Summertime sea ice loss due to climate change has captured headlines, but winter ice in the region has also shown recent signs of decline. In both February 2018 and February 2019, the extent was 60 to 70 percent lower than the average February-to-May extent from 1979 to 2017. However, researchers thought that those declines might be linked to unusual short-term atmospheric conditions.

Instead, the new study suggests that human-caused climate change is also helping to shrink Bering Sea ice during the winter. The findings, by geologist Miriam Jones of the U.S. Geological Survey in Reston, Va., and colleagues, were published September 2 in Science Advances.

Jones and her team collected cores of peat from St. Matthew Island, a remote spot in the Bering Sea west of Alaska. Within the peat — packed remains of partially decomposed plants — oxygen-bearing organic compounds called cellulose contain clues to the climate history of the region.

Rain falling on the island contains two different isotopes, or forms, of oxygen: oxygen-18 and oxygen-16. The relative values of those isotopes in the rainfall change depending on atmospheric conditions, and as plants take up that oxygen from the air, they record those changes. By analyzing the amounts of those isotopes in the cellulose over time, the team was able to track changes in precipitation and atmospheric circulation going back 5,500 years.

Then, the team established the link between this oxygen isotope record and sea ice extent.

Bering Sea ice is known to be directly tied to shifts in wind direction. So the researchers created a computer simulation that included climate conditions from 1979 to 2018, oxygen isotope values from cellulose during that time and satellite observations of sea ice. When winds were strongly blowing from the south, and there was less sea ice, the relative amount of oxygen-18 increased. When winds from the north dominated, and there was more sea ice, there was less oxygen-18 in the cellulose.

* _Material_
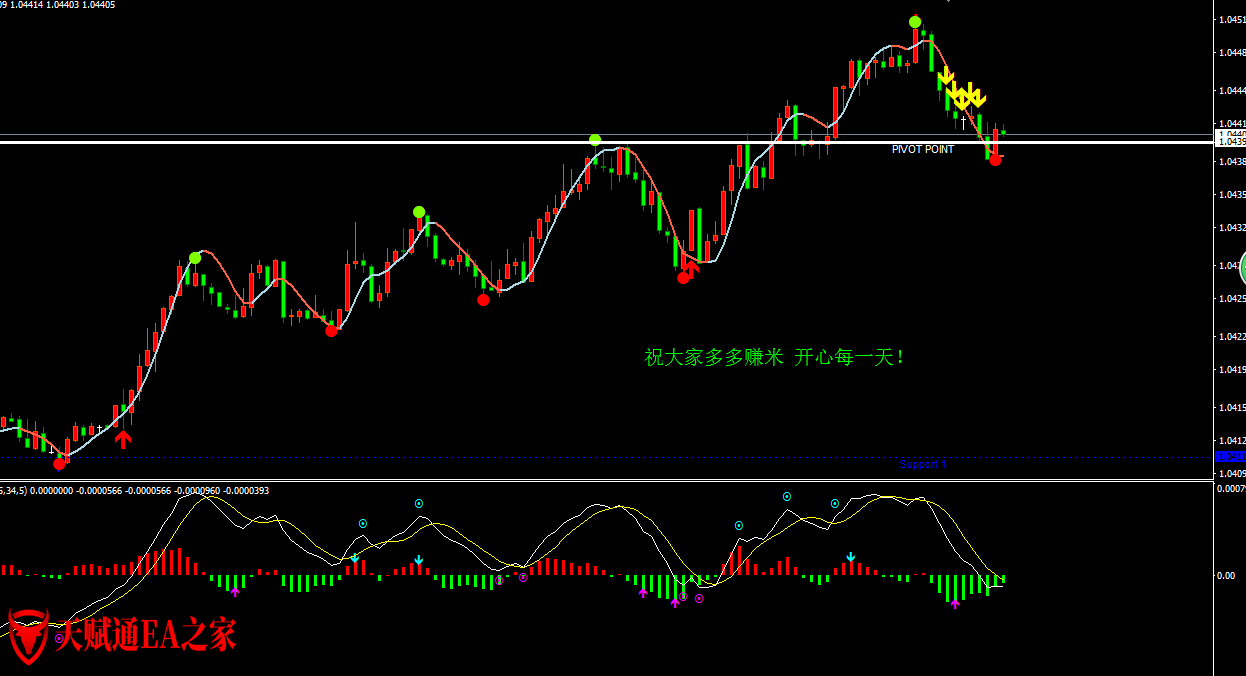Select the green Chinese greeting text

pos(775,357)
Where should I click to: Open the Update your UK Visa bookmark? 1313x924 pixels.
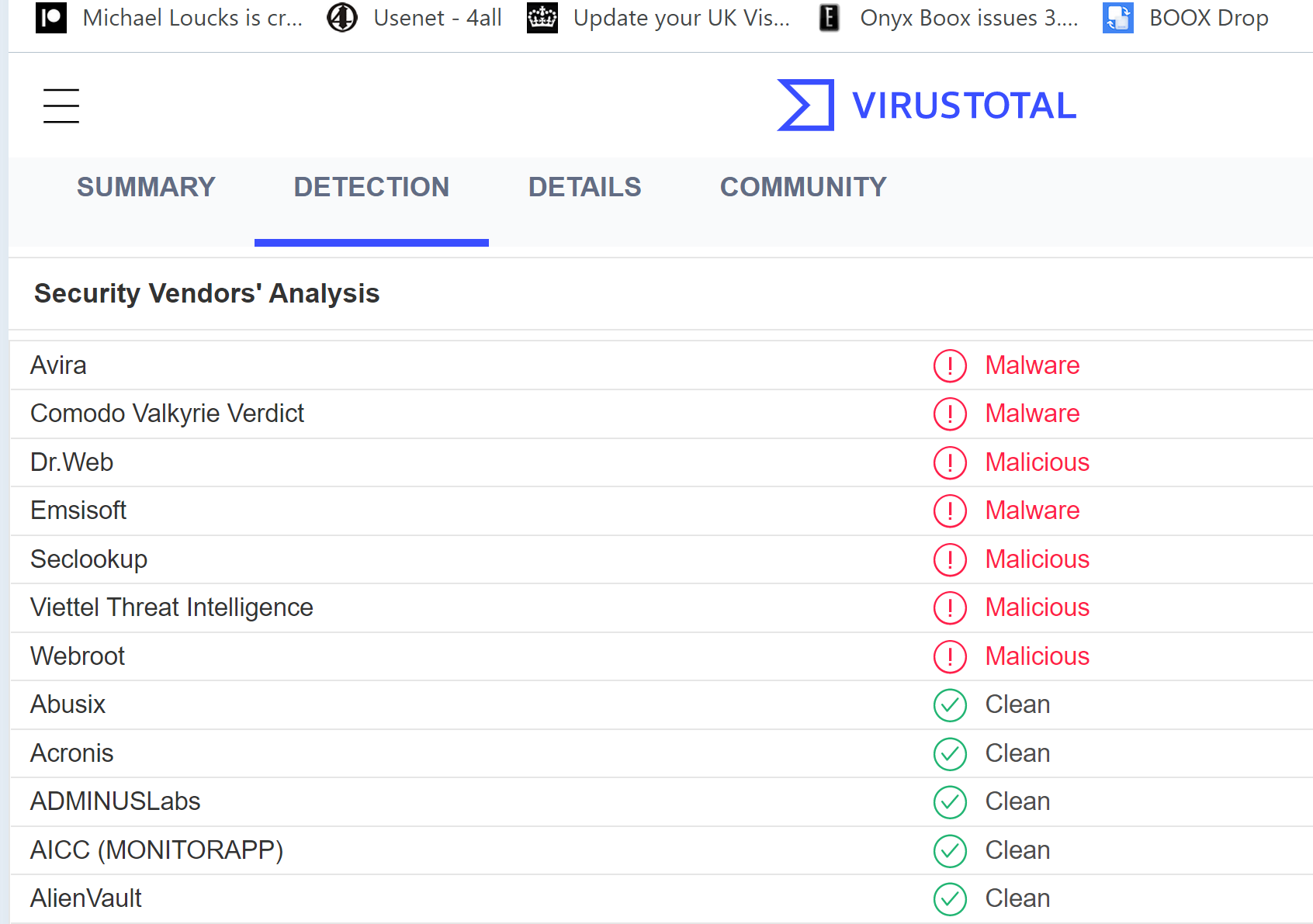tap(681, 18)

* _Required actions_
- a) Answer these about the Bering Sea ice article, one line each:
(i) On which island did the team collect peat cores?
(ii) How many years back did the isotope analysis let the team track changes in precipitation and atmospheric circulation?
(iii) When winds blew strongly from the south, what happened to the relative amount of oxygen-18?
- b) Write the next part of the Bering Sea ice article, starting after its final paragraph.

* _Answers per task_
- a)
(i) St. Matthew Island
(ii) 5,500 years
(iii) It increased.

- b)
Next, the researchers used the oxygen isotopes in the peat to track the waxing and waning of the region’s sea ice over thousands of years. Most of the area’s rainfall occurs in winter and spring, so those oxygen isotopes are indicative of conditions between February and May, rather than summer. The peat cellulose oxygen-18 values recorded in winter 2018 were the highest, and the sea ice extent the smallest, in the last 5,500 years, the team found. 

In preindustrial times, the researchers found, wintertime sea ice was gradually decreasing, largely due to natural changes in incoming sunlight during winter, related to changes in Earth’s orbit. But the team also found that atmospheric carbon dioxide concentrations, compiled from previous studies, were closely correlated to ice volume. As CO2 levels began to climb past 280 parts per million following the onset of the Industrial Revolution in the mid-1700s, the oxygen-18 values also began to rise, with corresponding sea ice decreases.

How exactly increasing CO2 might be linked to winter ice volume is less clear. The losses may be directly due to greenhouse gas warming. Or more indirectly, changes to atmospheric circulation patterns due to increasing CO2 might also lead to those losses.

The study demonstrates just how exceptional the recent winter sea ice losses in the region are, says Benjamin Gaglioti, an environmental scientist at the University of Alaska Fairbanks who was not involved in the study. “Although there [was] an overall trend towards less sea ice prior to anthropogenic warming, recent increases in human-derived greenhouse gases have enhanced this trend,” he says. And that is not good news for the region’s denizens.

“Winter sea ice in this region serves as a critical habitat for unique marine wildlife like Pacific walrus and kittiwakes,” Gaglioti says. The ice also helps dampen the impacts of intense winter storms and flooding on coastal communities, he adds.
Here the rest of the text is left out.